“It was very clear that we will never ever write code by hand again.”
That comment, made recently by Dropbox’s former chief technology officer Aditya Agarwal, reflects a growing belief that generative AI is poised to displace swathes of white-collar workers — starting, perhaps, with software developers.
But research by Wharton professor of operations, information and decisions Neha Sharma found that many of the routine coding questions that developers once posted on popular online forum Stack Overflow appear to have moved to AI tools, while the more novel problems still require human expertise.
In a working paper, Sharma found that within four months of ChatGPT’s November 2022 release, the share of previously unseen types of questions rose by 8.6 percentage points on Stack Overflow. By seven months, novel questions made up 40.9% of all posts on the forum. This was the highest share recorded between 2020 and 2023. Importantly, these novel questions are not necessarily about AI itself; many reflect new combinations of niche “knowledge domains,” or areas of technical expertise.
“When people talk about large language models (LLMs) replacing humans, it wasn’t clear to us what space would remain for people,” Sharma said. “What we find is that the space that remains is where problems haven’t been solved before.”
“The space that remains [for humans] is where problems haven’t been solved before.”— Neha Sharma
What Coding Questions Can LLMs Answer?
According to the paper, co-authored with Simin Li from Tulane University, overall question volume on Stack Overflow fell sharply after the launch of ChatGPT. But the drop was concentrated among the most common questions. Posts linked to existing topics fell by 13.4% — about 10,669 fewer queries per month in the months following the chatbot’s launch.

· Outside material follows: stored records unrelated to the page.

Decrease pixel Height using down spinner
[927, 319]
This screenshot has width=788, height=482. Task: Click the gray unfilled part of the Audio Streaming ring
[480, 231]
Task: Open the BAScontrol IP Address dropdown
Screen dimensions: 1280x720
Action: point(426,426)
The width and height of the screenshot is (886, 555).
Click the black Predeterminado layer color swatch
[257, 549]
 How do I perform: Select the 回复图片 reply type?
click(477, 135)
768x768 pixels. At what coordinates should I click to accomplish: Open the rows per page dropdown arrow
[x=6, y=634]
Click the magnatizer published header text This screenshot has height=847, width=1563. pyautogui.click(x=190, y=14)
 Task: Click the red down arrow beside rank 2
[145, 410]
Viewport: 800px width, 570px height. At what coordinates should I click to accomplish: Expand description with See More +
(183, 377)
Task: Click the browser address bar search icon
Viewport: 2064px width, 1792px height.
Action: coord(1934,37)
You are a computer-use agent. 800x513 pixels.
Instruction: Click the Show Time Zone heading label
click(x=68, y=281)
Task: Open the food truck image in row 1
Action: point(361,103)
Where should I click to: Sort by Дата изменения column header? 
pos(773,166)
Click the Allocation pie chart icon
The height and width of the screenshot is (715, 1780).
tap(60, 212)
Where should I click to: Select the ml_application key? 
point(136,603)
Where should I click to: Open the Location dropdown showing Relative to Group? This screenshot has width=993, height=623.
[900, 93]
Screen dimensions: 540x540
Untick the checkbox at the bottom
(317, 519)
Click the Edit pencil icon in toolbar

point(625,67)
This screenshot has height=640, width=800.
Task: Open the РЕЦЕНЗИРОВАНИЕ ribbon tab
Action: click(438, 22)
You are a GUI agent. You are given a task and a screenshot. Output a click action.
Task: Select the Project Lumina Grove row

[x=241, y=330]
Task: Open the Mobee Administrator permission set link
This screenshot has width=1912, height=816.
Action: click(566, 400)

By contrast, questions that combined technical topics in ways not seen before rose by 3.9% — roughly 1,672 additional questions per month — often by recombining less-popular domains.
Sharma and Li analyzed roughly 9.3 million Stack Overflow questions collected between 2018 and 2023, focusing on the period surrounding ChatGPT’s debut. By tracking new combinations of technical “tags” attached to each question, the researchers could identify when developers were asking something genuinely new, rather than repeating an existing problem.
“A novel question is one where the tags have never appeared together before,” Sharma explained. “That usually means someone is combining tools in a way that hasn’t been documented.”
“People say these systems can’t improve without human data. At the same time, they’re thinning the source that created them.”— Neha Sharma
The Long-Term Health of Online Communities
After ChatGPT came out, discussions became less centered on a few dominant topics. Within four months, the most popular topics were connected to fewer others — with the highest-traffic topic seeing its links fall by about 1.6% — as activity shifted toward more specialized and boundary-spanning areas.
The pattern is consistent with what the authors call “selective substitution”: Basic problems are moving to AI tools, while more unfamiliar ones still require human expertise.
The findings raise questions about the long-term health of online knowledge communities. If routine questions keep moving to AI tools, platforms like Stack Overflow may shrink even as they become more specialized. “The routine questions are what generates traffic,” Sharma said.
Yet those communities still produce the novel training data that future AI systems depend on. Sharma noted the irony that current LLMs were trained on platforms like Stack Overflow. “People say these systems can’t improve without human data,” she said. “At the same time, they’re thinning the source that created them.”